Space means a defined area within a building and/or parcel of land. (Personal property and furniture are not included.)
Space allocation standard (SAS) means a standard agreed upon by GSA and a customer agency, written in terms that permit nationwide or regional application, that is used as a basis for establishing that agency's space requirements. An SAS may describe special GSA and customer agency funding responsibilities, although such responsibilities will be covered in OAs for space assignments. An SAS may also be developed between GSA and customer agencies on a regional level to standardize or simplify transactions, provided that the terms of a regional SAS are consistent with the terms of that agency's national SAS and the terms of this part.
Space assignment or assignments means a transaction between GSA and a customer agency that results in a customer agency's right to occupy certain GSA-controlled space, usually in return for customer agency payment(s) Start Printed Page 23173to GSA for use of the space. Space assignment rights, obligations, and responsibilities not covered in this part, or in the customer guides, are formalized in an OA.
Space planning means the process of using recognized professional techniques of planning, layout and interior design to determine the best internal location and the most efficient configuration for satisfying agency space needs.
Space program of requirements means a summary statement of an agency's space needs. These requirements will generally include information about location, square footage, construction requirements, and duration of the agency's space need. They may be identified in any format mutually agreeable to GSA and the agency.
Special space means space which has unusual architectural/construction features, requires the installation of special equipment, or requires disproportionately high or low costs to construct, maintain and/or operate as compared to office or storage space. Special space generally refers to space which has construction features, finishes, services, utilities, or other additional costs beyond those specified in the customer general allowance (e.g., courtrooms, laboratories).
Standard level of service. See § 102-85.165 for the definition of standard level of service.
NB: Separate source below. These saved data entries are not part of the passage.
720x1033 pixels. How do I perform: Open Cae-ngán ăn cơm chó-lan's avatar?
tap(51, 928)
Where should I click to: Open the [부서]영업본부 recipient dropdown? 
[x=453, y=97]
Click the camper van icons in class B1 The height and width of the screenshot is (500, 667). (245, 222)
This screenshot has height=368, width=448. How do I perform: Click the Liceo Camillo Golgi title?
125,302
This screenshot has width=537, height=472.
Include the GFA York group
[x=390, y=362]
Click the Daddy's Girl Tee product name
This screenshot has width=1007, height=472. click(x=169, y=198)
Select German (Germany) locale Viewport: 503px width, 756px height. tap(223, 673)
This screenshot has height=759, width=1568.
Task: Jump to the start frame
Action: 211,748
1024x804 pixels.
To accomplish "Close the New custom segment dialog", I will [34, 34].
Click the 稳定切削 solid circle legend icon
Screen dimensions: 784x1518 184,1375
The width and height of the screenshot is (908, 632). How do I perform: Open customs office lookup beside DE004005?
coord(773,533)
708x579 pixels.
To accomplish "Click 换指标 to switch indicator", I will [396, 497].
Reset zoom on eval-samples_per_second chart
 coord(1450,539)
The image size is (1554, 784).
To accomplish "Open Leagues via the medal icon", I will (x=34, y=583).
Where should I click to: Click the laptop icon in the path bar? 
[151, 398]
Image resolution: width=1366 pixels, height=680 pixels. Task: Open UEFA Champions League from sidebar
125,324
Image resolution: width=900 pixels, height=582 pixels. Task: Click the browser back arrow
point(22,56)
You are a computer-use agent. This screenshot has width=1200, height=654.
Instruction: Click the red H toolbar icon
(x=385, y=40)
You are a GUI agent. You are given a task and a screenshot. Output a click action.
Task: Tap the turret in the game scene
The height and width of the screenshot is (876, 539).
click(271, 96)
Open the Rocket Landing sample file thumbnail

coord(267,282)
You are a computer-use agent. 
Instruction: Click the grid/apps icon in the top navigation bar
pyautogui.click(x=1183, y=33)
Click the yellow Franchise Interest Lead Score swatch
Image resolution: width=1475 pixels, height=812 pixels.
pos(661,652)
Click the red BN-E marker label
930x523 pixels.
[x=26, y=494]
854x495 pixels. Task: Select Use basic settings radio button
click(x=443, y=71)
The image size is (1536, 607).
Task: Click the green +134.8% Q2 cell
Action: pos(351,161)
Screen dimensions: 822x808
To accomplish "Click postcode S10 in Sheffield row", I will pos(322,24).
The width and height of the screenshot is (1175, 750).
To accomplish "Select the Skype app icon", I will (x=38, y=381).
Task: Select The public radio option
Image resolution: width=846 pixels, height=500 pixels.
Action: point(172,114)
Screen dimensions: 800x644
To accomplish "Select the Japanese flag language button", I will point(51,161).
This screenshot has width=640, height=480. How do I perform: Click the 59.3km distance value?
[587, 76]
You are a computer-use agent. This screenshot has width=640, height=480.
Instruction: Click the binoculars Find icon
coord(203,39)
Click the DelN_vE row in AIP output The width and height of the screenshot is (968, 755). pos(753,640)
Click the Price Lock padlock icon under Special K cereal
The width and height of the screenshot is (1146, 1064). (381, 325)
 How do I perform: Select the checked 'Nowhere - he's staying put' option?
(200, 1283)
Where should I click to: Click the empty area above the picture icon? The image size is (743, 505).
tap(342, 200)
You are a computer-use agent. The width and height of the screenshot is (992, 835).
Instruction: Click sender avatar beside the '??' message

Telecommunications means electronic processing of information, either voice or data or both, over a wide variety of media, (e.g., copper wire, microwave, fiber optics, radio frequencies), between individuals or offices within a building (e.g., local area networks), between buildings, and between cities.
Tenant improvement (TI) means a finished component of an interior block of space. Tenant improvements represent additions to or alterations of the building shell that adapt the workspace to the specific uses of the customer. If made at initial occupancy, the TIs are known as initial space alterations or ISAs.
Tenant improvement (TI) allowance means the dollar amount, including design, labor, materials, contractor costs (if contractors are used), management, and inspection, that GSA will spend to construct, alter, and finish space for customer occupancy (excluding personal property and furniture, which are customer agency responsibilities) at initial occupancy. The dollar amounts for the allowances are different for each agency and bureau to accommodate agencies’ different mission needs. The dollar amounts also may vary by locations reflecting different costs in different markets. The PBS bill will only reflect the actual amount the customers spend, not the allowance. The amount of the TI allowance is determined by GSA. Agencies can request that GSA revise the TI allowance amount by project or categorically for an entire bureau. The cost of replacement of tenant improvements is borne by the customer agency.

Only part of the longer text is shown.